JAKARTA - Sebanyak 38 persen tenaga kerja di sektor formal merupakan bagian dari generasi sandwich. Generasi sandwich ini merujuk pada individu yang orang tuanya tidak pernah berpengalaman bekerja di sektor formal.

Demikian dikatakan Menteri Koordinator Pembangunan Masyarakat dan Kebudayaan, Muhadjir Effendy, dalam acara simposium "Dampak Hilirisasi Sumber Daya Alam (SDA) terhadap pembangunan Sumber Daya Manusia (SDM)" di Jakarta, Rabu (6/12).

Seperti dikutip dari Antara, Muhadjir mengatakan konsekuensi dari kondisi itu adalah beban yang harus ditanggung oleh generasi tersebut dari dua arah, yaitu dari atas dan bawah, sebagaimana diibaratkan seperti sebuah sandwich.

"Mereka terjebak dalam situasi di mana mereka harus merawat orang tua dan juga menghadapi tanggung jawab terhadap anak-anak atau keluarga mereka sendiri," ungkapnya.

Muhadjir menyebutkan bahwa jika terjadi Pemutusan Hubungan Kerja (PHK) terhadap generasi tersebut maka akan berpotensi menimbulkan kemiskinan secara massal.

Kondisi tersebut, kata dia, semakin diperparah jika mereka tidak memiliki keterampilan yang cukup baik, karena hal itu dapat mengakibatkan penurunan ekonomi yang signifikan ketika mereka kehilangan pekerjaan.

Pembangunan SDM

Fenomena generasi sandwich, menurut Muhadjir, menjadi salah satu penyebab fluktuasi angka kemiskinan yang terus berubah-ubah.
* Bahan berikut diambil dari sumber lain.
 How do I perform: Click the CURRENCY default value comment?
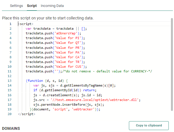[x=111, y=71]
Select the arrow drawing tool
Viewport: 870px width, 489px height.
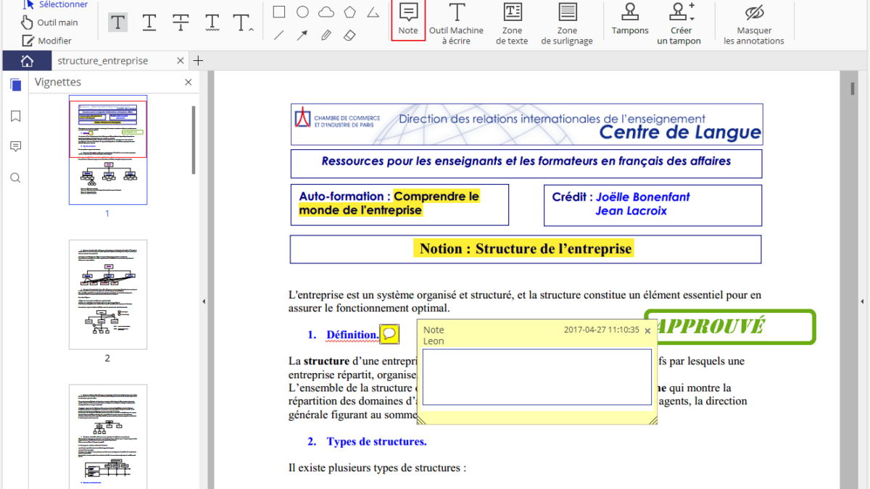click(302, 35)
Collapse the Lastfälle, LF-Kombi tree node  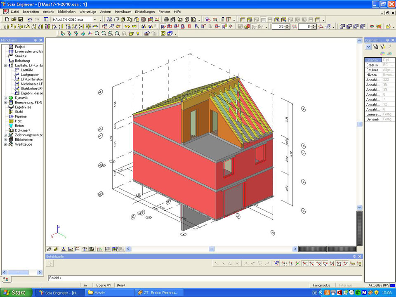(5, 65)
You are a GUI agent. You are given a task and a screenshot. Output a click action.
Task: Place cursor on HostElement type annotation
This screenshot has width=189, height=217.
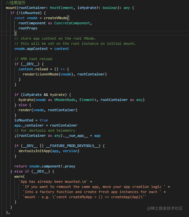point(62,8)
Dia menilai bahwa permasalahan ini menjadi tantangan dalam pembangunan sumber daya manusia (SDM) di Indonesia.

Muhadjir menekankan pentingnya perhatian, pengembangan keterampilan, dan pemberian pelatihan kepada generasi sandwich agar mereka mampu bersaing di pasar kerja, mengurangi risiko kemiskinan yang berlebihan, serta mendukung penguatan ekonomi negara.

"Perhatian terhadap kondisi tenaga kerja di Indonesia dan mengambil langkah-langkah konkret dapat memperkuat keterampilan dan stabilitas ekonomi bagi generasi sandwich dalam upaya mengatasi fluktuasi angka kemiskinan," ungkapnya.

Sebelumnya, ekonom dari Universitas Indonesia (UI), Telisa Aulia Falianty, menganjurkan agar generasi sandwich memiliki aset finansial sebagai pemasukan pasif untuk membantu sumber pemasukan sehingga tidak hanya mengandalkan dari pendapatan utama.

"Generasi sandwich lumayan berat ya bebannya. Tetapi memang justru dengan kita berpikirnya financial asset itu bisa membantu sumber pemasukan tambahan selain dari income mereka," kata Telisa.

Diibaratkan seperti namanya, sandwich atau roti apit, sebutan tersebut merujuk pada orang-orang yang memiliki beban ganda di mana dia tidak hanya berusaha untuk menghidupi dirinya sendiri, tetapi juga menanggung biaya hidup orang tua dan anaknya.

Telisa mengatakan aset finansial yang dimiliki berfungsi sebagai simpanan atau tabungan cadangan yang nantinya dapat bermanfaat jika sewaktu-waktu generasi sandwich menghadapi kebutuhan yang mendesak.

"Memang harus dimulai, ya. Dan diberikan edukasi finansial kepada mereka bahwa menabung itu justru akan membantu meringankan nanti beban mereka di masa yang akan datang," ujar Telisa.

Menurut Telisa, aset finansial yang wajib dimiliki generasi sandwich yaitu tabungan. Jenis aset ini merupakan aset finansial yang paling konvensional.

Selain itu, Telisa juga merekomendasikan generasi sandwich untuk mulai berinvestasi atau menabung emas dan ini dapat dilakukan dengan menyicilnya dimulai dari jumlah yang kecil. Kemudian, naik ke tingkatan selanjutnya, generasi sandwich juga dapat berinvestasi pada saham sambil didampingi oleh pihak profesional.

Jika generasi sandwich sudah memiliki beberapa aset finansial tersebut, aset juga dapat dikombinasikan dengan produk lainnya seperti simpanan di koperasi. Beranjak ke tingkatan yang lebih mumpuni lagi jika pemasukan utama sudah meningkat, generasi sandwich dapat berinvestasi pada obligasi hingga properti.